*** INFORMATION SUPPLIED ***
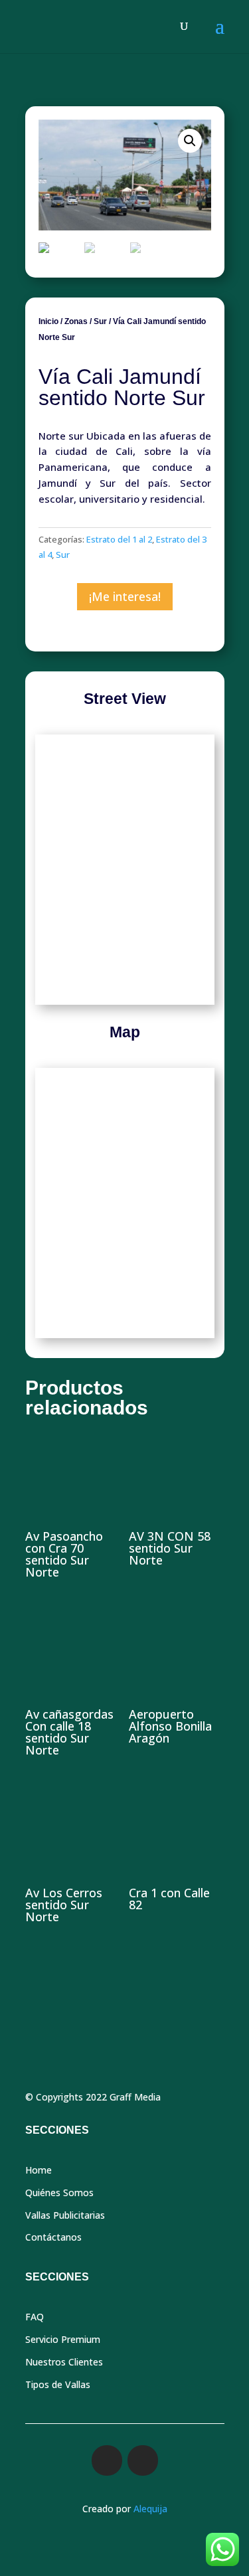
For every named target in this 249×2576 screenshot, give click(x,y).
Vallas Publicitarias (65, 2215)
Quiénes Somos (59, 2192)
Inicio (48, 321)
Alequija (150, 2508)
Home (38, 2170)
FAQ (34, 2316)
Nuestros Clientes (64, 2362)
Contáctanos (53, 2237)
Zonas (76, 321)
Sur (100, 321)
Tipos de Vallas (57, 2384)
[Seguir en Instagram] (142, 2460)
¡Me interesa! (125, 596)
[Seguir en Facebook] (107, 2460)
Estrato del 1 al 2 (119, 539)
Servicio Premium (62, 2339)
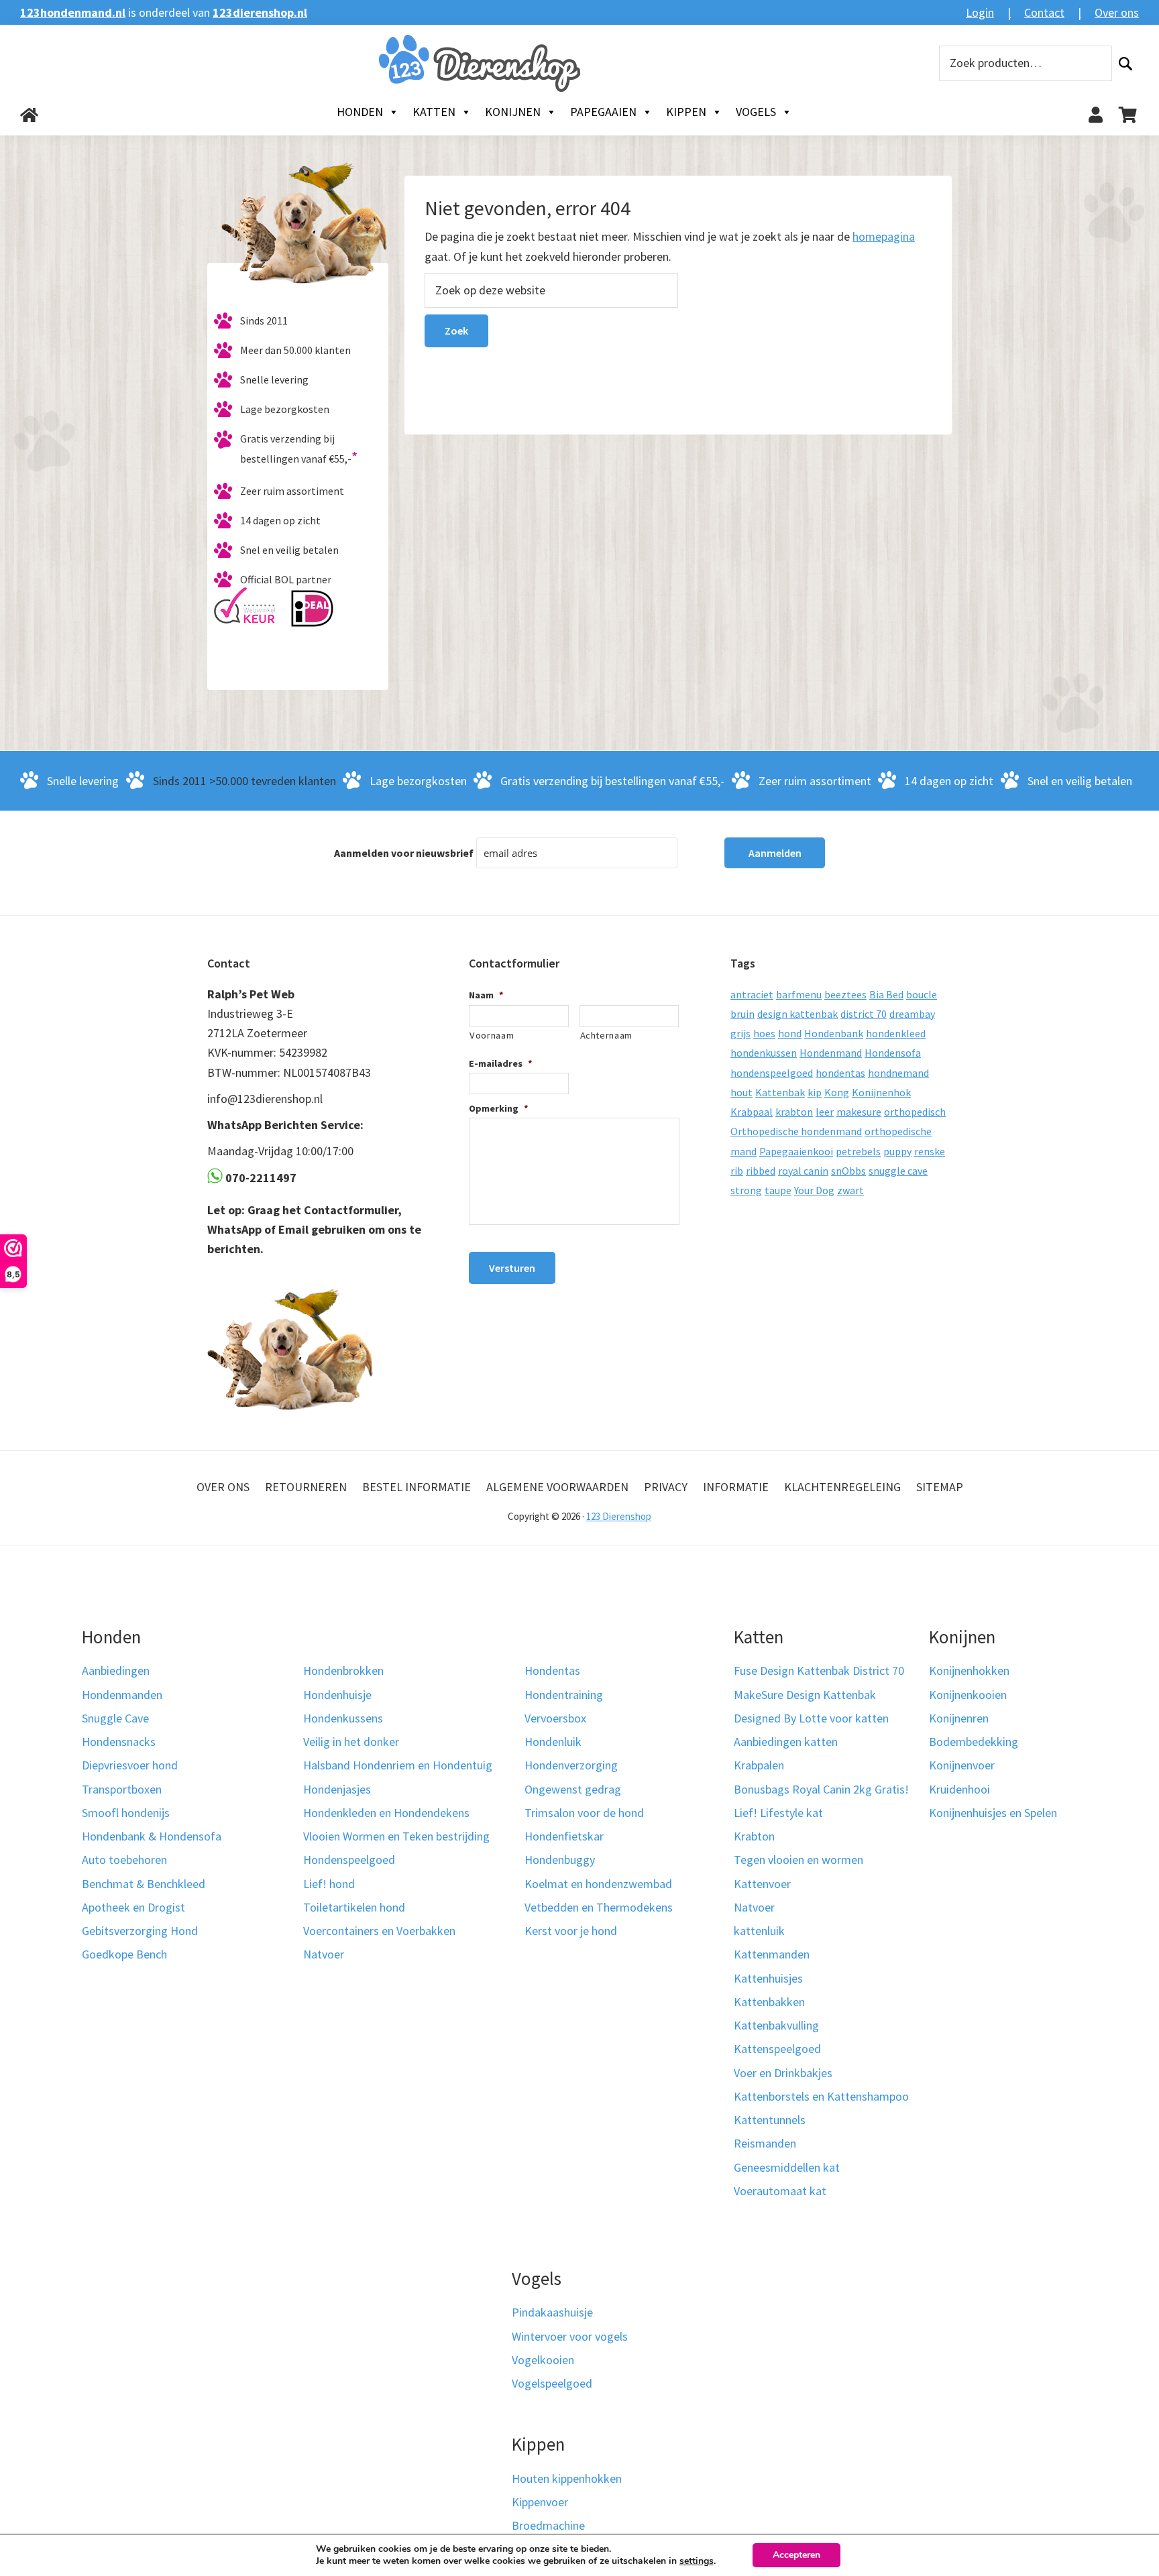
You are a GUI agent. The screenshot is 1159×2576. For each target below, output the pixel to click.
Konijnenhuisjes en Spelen (993, 1812)
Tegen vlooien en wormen (798, 1859)
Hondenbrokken (343, 1670)
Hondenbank (833, 1033)
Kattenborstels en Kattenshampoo (821, 2096)
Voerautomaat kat (780, 2191)
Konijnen (513, 111)
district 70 (863, 1013)
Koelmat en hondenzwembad (598, 1883)
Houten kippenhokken (567, 2478)
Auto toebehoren (124, 1859)
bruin (742, 1013)
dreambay (912, 1013)
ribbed (760, 1170)
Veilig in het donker (351, 1741)
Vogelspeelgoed (552, 2383)
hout (741, 1092)
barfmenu (799, 994)
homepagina (883, 236)
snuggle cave (898, 1170)
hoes (764, 1033)
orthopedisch (915, 1111)
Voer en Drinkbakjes (783, 2073)
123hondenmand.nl (72, 12)
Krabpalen (759, 1765)
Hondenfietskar (564, 1836)
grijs (740, 1033)
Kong (836, 1092)
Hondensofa (893, 1052)
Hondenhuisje (337, 1694)
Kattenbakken (769, 2001)
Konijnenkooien (968, 1694)
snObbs (848, 1170)
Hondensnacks (119, 1741)
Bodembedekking (973, 1741)
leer (825, 1111)
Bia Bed (886, 994)
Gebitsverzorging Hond (140, 1930)
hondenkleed (896, 1033)
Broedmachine (548, 2525)
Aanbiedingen (116, 1670)
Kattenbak (780, 1092)
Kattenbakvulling (776, 2025)
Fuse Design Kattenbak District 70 (819, 1670)
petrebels (858, 1151)
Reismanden (765, 2143)
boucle (921, 994)
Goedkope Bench (124, 1954)
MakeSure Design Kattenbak (805, 1694)
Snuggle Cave (115, 1718)
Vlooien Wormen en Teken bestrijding (396, 1836)
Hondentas (552, 1670)
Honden (360, 111)
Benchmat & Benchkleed (143, 1883)
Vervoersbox (555, 1718)
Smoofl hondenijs (126, 1812)
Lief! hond (329, 1883)
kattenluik (759, 1930)
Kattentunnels (770, 2119)
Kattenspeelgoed (777, 2048)
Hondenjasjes (337, 1789)
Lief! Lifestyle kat (778, 1812)
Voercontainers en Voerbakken (379, 1930)
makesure (858, 1111)
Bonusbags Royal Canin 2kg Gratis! (821, 1789)
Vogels (756, 111)
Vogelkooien (543, 2359)
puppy (897, 1151)
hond (790, 1033)
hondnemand (898, 1072)
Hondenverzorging (571, 1765)
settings (696, 2561)
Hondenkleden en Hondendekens (386, 1812)
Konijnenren (959, 1718)
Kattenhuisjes (768, 1978)
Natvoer (323, 1954)
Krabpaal (751, 1111)
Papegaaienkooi (796, 1151)
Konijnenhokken (969, 1670)
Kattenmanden (772, 1954)
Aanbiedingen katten (786, 1741)
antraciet (751, 994)
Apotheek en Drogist (133, 1907)
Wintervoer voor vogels (570, 2336)
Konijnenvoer (962, 1765)
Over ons (1117, 12)
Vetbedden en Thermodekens (599, 1907)
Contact (1044, 12)
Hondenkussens (343, 1718)
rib (736, 1170)
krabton (794, 1111)
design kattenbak (797, 1013)
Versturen (512, 1268)
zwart (850, 1190)
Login (980, 12)
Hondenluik (553, 1741)
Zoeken (1125, 63)
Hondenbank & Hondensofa (151, 1836)
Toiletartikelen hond (354, 1907)
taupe (778, 1190)
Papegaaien (603, 111)
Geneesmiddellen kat (787, 2167)
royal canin (803, 1170)
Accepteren (796, 2555)
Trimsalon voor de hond (584, 1812)
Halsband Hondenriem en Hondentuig (397, 1765)
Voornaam (492, 1035)
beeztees (845, 994)
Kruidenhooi (959, 1789)
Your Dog (814, 1190)
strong (746, 1190)
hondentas (840, 1072)
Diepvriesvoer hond (130, 1765)
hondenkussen (763, 1052)
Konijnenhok (881, 1092)
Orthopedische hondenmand (796, 1131)
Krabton (754, 1836)
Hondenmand (830, 1052)
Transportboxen (122, 1789)
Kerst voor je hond (571, 1930)
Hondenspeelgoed (349, 1859)
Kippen (686, 111)
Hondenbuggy (560, 1859)
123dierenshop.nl (260, 12)
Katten (433, 111)
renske (929, 1151)
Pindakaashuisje (552, 2312)
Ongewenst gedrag (573, 1789)
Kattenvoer (762, 1883)
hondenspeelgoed (771, 1072)
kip (815, 1092)
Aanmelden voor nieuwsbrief (404, 853)
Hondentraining (564, 1694)
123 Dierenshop (618, 1516)
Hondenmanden (122, 1694)
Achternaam (606, 1035)
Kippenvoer (540, 2502)
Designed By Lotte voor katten (811, 1718)
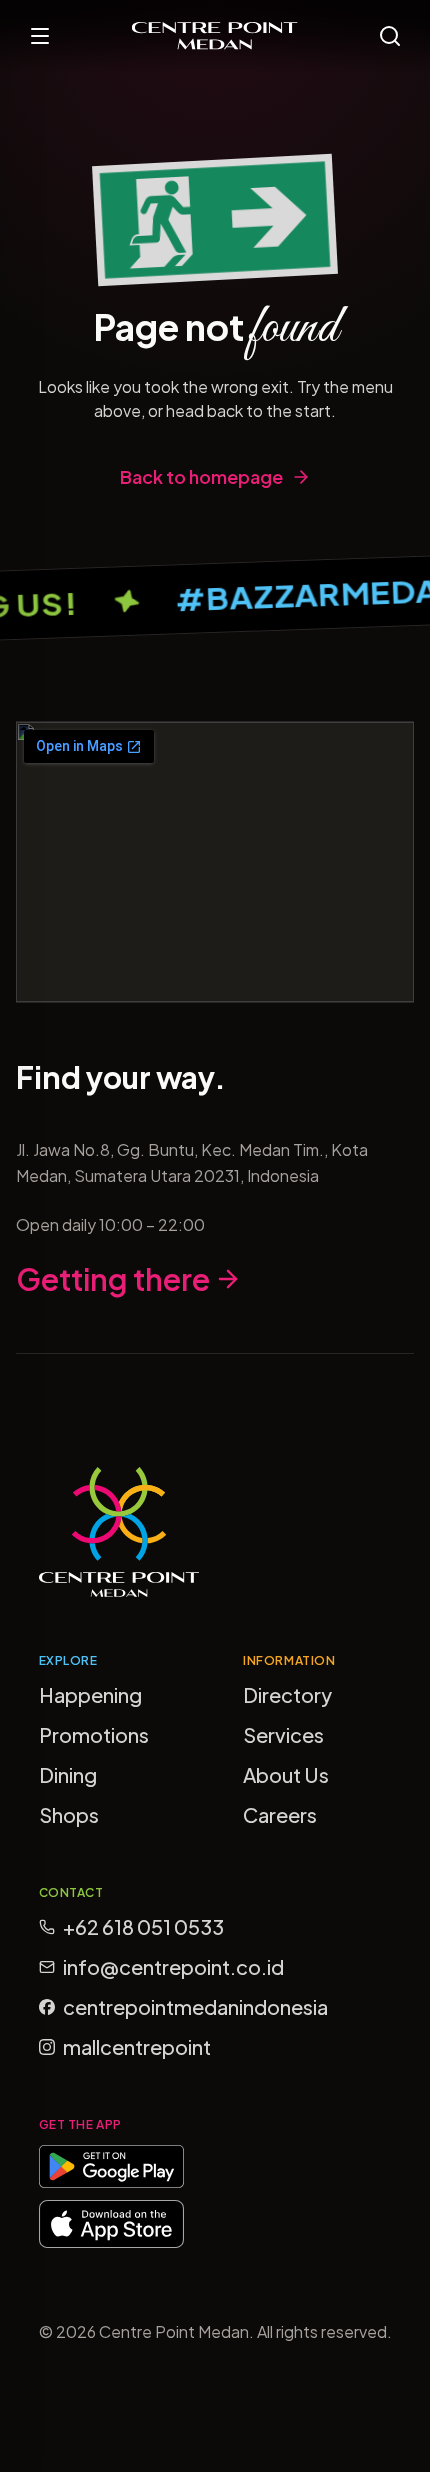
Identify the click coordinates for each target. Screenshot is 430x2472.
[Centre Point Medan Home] (215, 36)
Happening (90, 1694)
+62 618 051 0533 (143, 1926)
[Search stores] (390, 36)
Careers (280, 1814)
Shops (69, 1814)
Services (283, 1734)
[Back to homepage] (215, 220)
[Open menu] (40, 36)
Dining (68, 1774)
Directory (287, 1694)
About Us (286, 1774)
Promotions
*** End of INFORMATION SUPPLIED ***
HOW TO COMPLETE THIS TASK:
With the pictures omitted, print the lines above exactly, beginning at the line with "Contáctanos (53, 2237)" and going on through the line with "hout (741, 1092)".

SOLUTION FOR THIS TASK:
Contáctanos (53, 2237)
Zonas (76, 321)
Sur (100, 321)
Tipos de Vallas (57, 2384)
[Seguir en Instagram] (142, 2460)
¡Me interesa! (125, 596)
[Seguir en Facebook] (107, 2460)
Estrato del 1 al 2 (119, 539)
Servicio Premium (62, 2339)
You are a GUI agent. The screenshot is 1159×2576. For each target below, output the pixel to click.
Konijnenhuisjes en Spelen (993, 1812)
Tegen vlooien en wormen (798, 1859)
Hondenbrokken (343, 1670)
Hondenbank (833, 1033)
Kattenborstels en Kattenshampoo (821, 2096)
Voerautomaat kat (780, 2191)
Konijnen (513, 111)
district 70 (863, 1013)
Koelmat en hondenzwembad (598, 1883)
Houten kippenhokken (567, 2478)
Auto toebehoren (124, 1859)
bruin (742, 1013)
dreambay (912, 1013)
ribbed (760, 1170)
Veilig in het donker (351, 1741)
Vogelspeelgoed (552, 2383)
hout (741, 1092)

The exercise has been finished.